Goal: Format each line of the items as a string in a single JSON list, one string per line, skipping any blank lines.

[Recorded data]
..........
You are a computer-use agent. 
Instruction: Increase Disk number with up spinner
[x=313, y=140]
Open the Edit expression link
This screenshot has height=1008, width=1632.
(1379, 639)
..........
Right answer:
[
  "You are a computer-use agent. ",
  "Instruction: Increase Disk number with up spinner",
  "[x=313, y=140]",
  "Open the Edit expression link",
  "This screenshot has height=1008, width=1632.",
  "(1379, 639)"
]